Neutrality in the face of injustice is not leadership. Choosing comfort over clarity perpetuates harm. Silence protects power, not the people being harmed.

Women’s leadership is essential. Women’s voices, authority, and decision-making power are critical to resisting extractive, authoritarian, and dehumanizing systems. They always have been, and our voices and work are desperately needed now, more than ever.

Profit-at-all-cost is failure. Economic success that relies on exploitation, burnout, or the erasure of our values is not success.

I fundamentally reject hustling, self-abandonment, and “growth at all costs.” Doing business at the expense of humanity is no longer an option for businesses that are meant to last.

Values-aligned leadership produces better outcomes. Leaders who are deeply rooted in conviction make clearer decisions, build more resilient organizations, and create lasting positive impact in the world.

In times of instability, clear values are not a distraction from performance; they're what make performance sustainable.

Impact and profitability are not opposites. Ethical value exchange, fair compensation, and sustainable wealth creation are necessary and not mutually exclusive.

Responsibility matters more than rhetoric. Values- and impact-led work is not about performance or ideological posturing. It's about making decisions that reduce harm and expand agency in the real world.

Global awareness is required. Leadership does not exist in a vacuum. Systems of power, culture, and history shape what is possible, and as a collective, we need to willingly reckon with and challenge them when they no longer serve humanity.

How This Shows Up in My Work

These beliefs are not separate from my consulting and advisory work. They're the foundation of it.

I work with leaders who are navigating real professional inflection points. They're:

  • deciding whether to stay in systems that no longer align with their values

  • restructuring businesses that have outgrown extractive models

  • stepping into authority with integrity instead of fear

  • making decisions that account for both human impact and real-world consequences

You've heard me say this before, but clarity is not just a nice-to-have. It's a critical part of running a business.

When leaders choose to lead and run businesses and organizations that seek to create a kinder, more just, more equitable world, the ripple effects in our teams, businesses, communities, and beyond are real.

This work is not for everyone.

It's for people who understand that leadership carries responsibility.

It's for those who refuse to succeed by looking away from what's happening and the impact it's having on actual humans.

It's for those who believe that how we lead now shapes what becomes possible next.

If these values resonate, you're in the right place.

What Do You Believe?

If this letter stirred something in you, I invite you to pause and ask yourself the following question:

What do you believe?

This is not about theory or what sounds acceptable. What actually guides your decisions, your work, and the way you move through the world?

Consider this:

  • What do you believe about human dignity and human rights, and where are you willing to be explicit about that?

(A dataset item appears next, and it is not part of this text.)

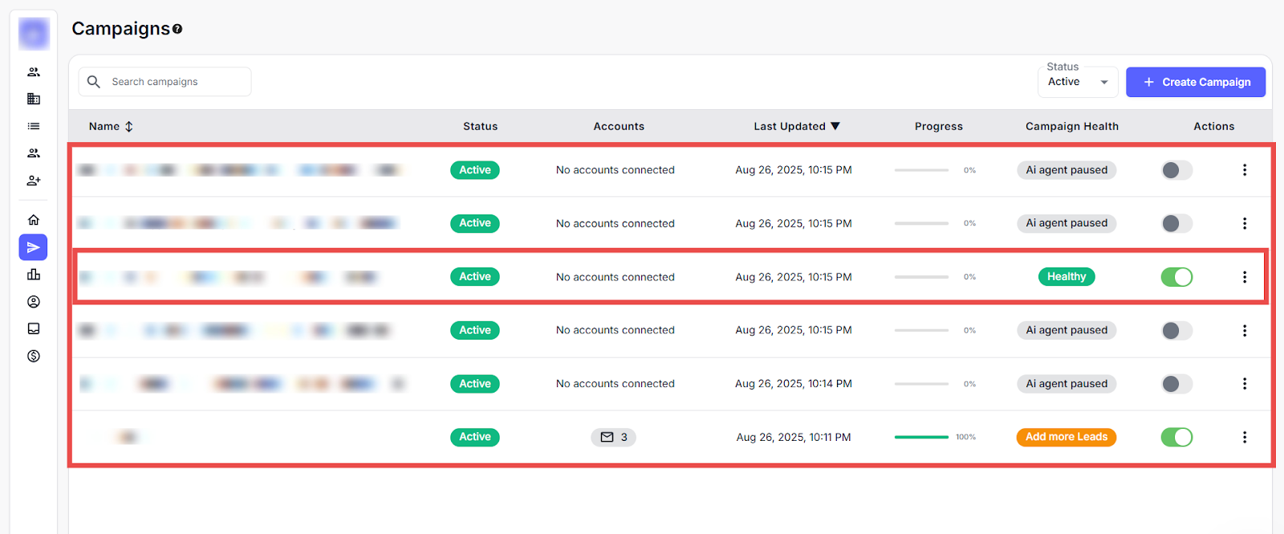Image resolution: width=1284 pixels, height=534 pixels.
Task: Open three-dot actions menu for first campaign
Action: 1244,170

  • What are you no longer willing to normalize, excuse, or stay silent about, even when it’s uncomfortable?

  • Where has uncertainty or fear made you quieter than your values would ask you to be?

  • How do your beliefs show up in how you lead, build, choose, and participate in the systems around you?

  • And where is greater clarity asking something of you now?

I know these questions are big and hard, but they're worth the work.